Chopra a déclaré que les investisseurs sous-estiment peut-être le segment des systèmes de batteries à l'échelle industrielle de BYD, qui génère une forte demande grâce au déploiement des centres de données IA. Ce segment pourrait à terme représenter un tiers du chiffre d'affaires total, contre environ 5 % estimé aujourd'hui. À 13 fois les bénéfices estimés pour 2027, BYD se négocie avec une décote par rapport à la plupart des constructeurs automobiles mondiaux.

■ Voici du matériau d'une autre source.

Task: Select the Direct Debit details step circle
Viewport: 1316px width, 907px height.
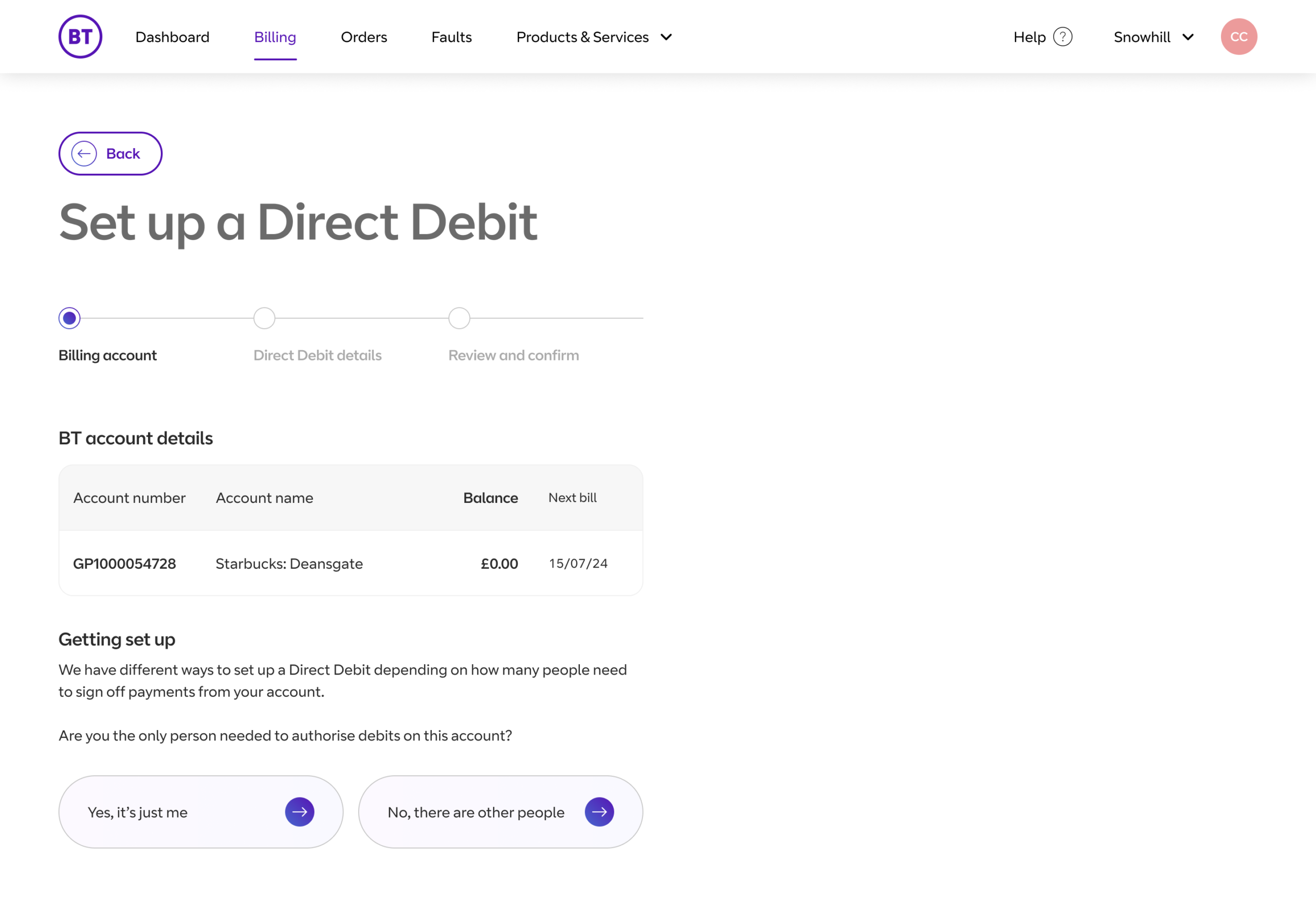Action: [264, 318]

Midea, surtout connu pour l'électroménager, génère désormais un quart de ses ventes grâce à la robotique, à l'automatisation d'usine et au refroidissement des centres de données. Durrant a qualifié l'action de « rareté bon marché » à 12 fois les bénéfices, délivrant un free cash-flow composé à 10 % par an avec un rendement du dividende de 4 %.
Les risques persistent malgré des valorisations attrayantes
Les vents contraires géopolitiques persistent. Le département américain de la Défense a récemment inscrit des dizaines d'entreprises chinoises sur une liste noire, notamment Alibaba, Baidu et BYD, leur interdisant de faire affaire avec l'armée américaine — une mesure largement symbolique qui a néanmoins incité Pékin à riposter par des restrictions commerciales sur les producteurs américains de terres rares. La concurrence domestique reste féroce, et Pékin a renforcé son contrôle sur l'industrie des fonds privés pour freiner les excès des introductions en bourse à Hong Kong.
Néanmoins, Nicholas Borst, directeur de la recherche Chine chez Seafarer Funds, a déclaré que les entreprises rencontrées lors d'un récent voyage étaient les plus détendues qu'il ait jamais vues concernant la politique gouvernementale. « Les régulateurs du marché prennent certaines mesures concernant la concurrence et il existe des politiques où la sécurité nationale est impérative, comme l'IA et la stabilité financière. Mais en général, on ressentait une tendance vers un assouplissement et un environnement politique plus détendu », a déclaré Borst.
Pour les investisseurs prêts à regarder au-delà des vents macroéconomiques contraires, le marché des actions A chinoises offre une exposition aux méga-tendances de l'IA et de l'industrie à des valorisations difficiles à trouver ailleurs. Des ETF tels que le Xtrackers Harvest CSI 300 China A-Shares ETF et le Rayliant-ChinaAMC Transformative China Tech ETF offrent un accès à ces thèmes sans la complexité d'acheter des actions individuelles cotées sur le continent chinois.
Cet article est fourni à titre d'information uniquement et ne constitue pas un conseil en investissement.